By Jill Nudelman
Review by Sarah Frost
Inheriting the Earth is an intriguing first novel, by Wits Creative Writing Masters graduate Jill Nudelman. I liked her fine attention to detail, and feel the strength of the book lies in its descriptive power. Written in the third person, which gives the story a graceful but strangely intimate poise, the story centres around the experience of Rose Clemens, an orphan in search of her roots. After the death of her foster mother who raised her, Rose discovers a boxful of mysterious objects that hint at her heritage. She leaves her hometown Johannesburg to go to the small village of Oberon in the Drakensberg to find out more about these artefacts. Conveniently, she has discovered that she has inherited millions from her late foster mother, which gives her time and means to delve into her past.
But, as the title suggests, it is not so much her material inheritance that preoccupies Rose, but her connection with the spiritually powerful mountains, where the descendants of the last surviving San community are said to reside. The connections are implicit in this book, Nudelman does not spell them out, and yet the resonances and symmetries are satisfying. There is a possible link between the ‘white lady’ – Rosamund Swan, an Englishwoman, who visited the area in the late 19th century and may have had an illicit liaison with one of the Bushmen living in Patilweng, the San village; and her great-grandaughter Ruby Crystal (Rose’s real mother), who also came to Oberon, and may have had an affair there with Rose’s father, Eric Vogel. Although I found Nudelman’s description of Rose’s foray into the mountains to visit a sangoma who ‘dreamt of her’ and her subsequent participation in a trance dance with the community there a little rushed and self-conscious, I admired the author’s attempt to integrate the heroine into another form of knowing. In her altered state, Rose sees her mother Ruby who tells her: ‘When we recognise that we have lost our distant past, only then can we mourn for it and move on’. This is the gist of the book; Rose’s journey to Oberon is to discover her origins, while simultaneously letting go of it so that she can move forward. Symbolically, she gets lost trying to find her way back to her car from Patilweng. Dr Wim Metheus, an enigmatic doctor from an Aids hospice in the area saves her life. Their encounter mirrors that of her mother’s and her great-great grandmother’s, in that after a passionate night in a cave where they stay overnight, she falls pregnant. The book is often delightful, written with care and attention. I feel it succeeds in showing the importance of knowing where one comes from.
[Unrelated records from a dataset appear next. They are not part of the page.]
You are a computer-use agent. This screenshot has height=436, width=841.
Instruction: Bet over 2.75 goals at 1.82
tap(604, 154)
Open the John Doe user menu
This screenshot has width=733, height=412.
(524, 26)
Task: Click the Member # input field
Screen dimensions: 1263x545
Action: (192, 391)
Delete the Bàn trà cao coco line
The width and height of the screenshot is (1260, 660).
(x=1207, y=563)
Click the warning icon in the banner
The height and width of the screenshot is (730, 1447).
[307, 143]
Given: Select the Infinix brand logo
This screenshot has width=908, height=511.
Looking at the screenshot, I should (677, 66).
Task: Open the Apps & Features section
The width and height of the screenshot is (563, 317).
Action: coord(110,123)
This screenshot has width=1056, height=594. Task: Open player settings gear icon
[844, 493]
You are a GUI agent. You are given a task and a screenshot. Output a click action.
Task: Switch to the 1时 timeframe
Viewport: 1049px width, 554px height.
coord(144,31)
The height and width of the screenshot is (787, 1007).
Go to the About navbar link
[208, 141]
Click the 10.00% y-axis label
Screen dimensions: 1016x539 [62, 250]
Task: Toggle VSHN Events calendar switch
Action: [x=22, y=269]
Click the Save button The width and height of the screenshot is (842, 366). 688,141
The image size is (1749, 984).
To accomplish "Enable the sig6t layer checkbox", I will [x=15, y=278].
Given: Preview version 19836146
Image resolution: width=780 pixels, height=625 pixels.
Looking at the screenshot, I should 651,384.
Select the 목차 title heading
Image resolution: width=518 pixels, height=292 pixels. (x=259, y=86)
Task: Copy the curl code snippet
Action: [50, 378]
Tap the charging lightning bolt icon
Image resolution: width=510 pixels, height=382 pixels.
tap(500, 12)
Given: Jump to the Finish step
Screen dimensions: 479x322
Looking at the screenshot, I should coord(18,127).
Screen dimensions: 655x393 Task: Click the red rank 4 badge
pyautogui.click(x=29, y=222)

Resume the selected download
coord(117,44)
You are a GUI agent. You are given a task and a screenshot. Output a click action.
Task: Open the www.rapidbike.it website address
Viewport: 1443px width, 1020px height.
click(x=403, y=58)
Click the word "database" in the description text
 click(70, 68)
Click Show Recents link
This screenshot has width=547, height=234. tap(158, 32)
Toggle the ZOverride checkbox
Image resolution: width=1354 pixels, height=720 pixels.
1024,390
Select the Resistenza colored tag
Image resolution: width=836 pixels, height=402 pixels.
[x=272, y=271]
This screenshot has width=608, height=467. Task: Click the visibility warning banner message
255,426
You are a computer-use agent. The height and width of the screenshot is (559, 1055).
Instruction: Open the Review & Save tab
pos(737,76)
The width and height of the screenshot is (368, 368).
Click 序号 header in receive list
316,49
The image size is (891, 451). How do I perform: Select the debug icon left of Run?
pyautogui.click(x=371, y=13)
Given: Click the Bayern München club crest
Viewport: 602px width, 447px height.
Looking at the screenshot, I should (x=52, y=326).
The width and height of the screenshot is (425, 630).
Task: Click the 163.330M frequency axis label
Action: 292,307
My criticism stems from a sense that the ending is a little too neat, contrived even, possibly veering towards the unrealistic, as Rose decides to return to Oberon where she will have her baby and start a facility for vulnerable children in the valley. Having said that, Nudelman must be commended for rendering a white bourgeois woman’s experience of living in South Africa now, so precisely and lovingly.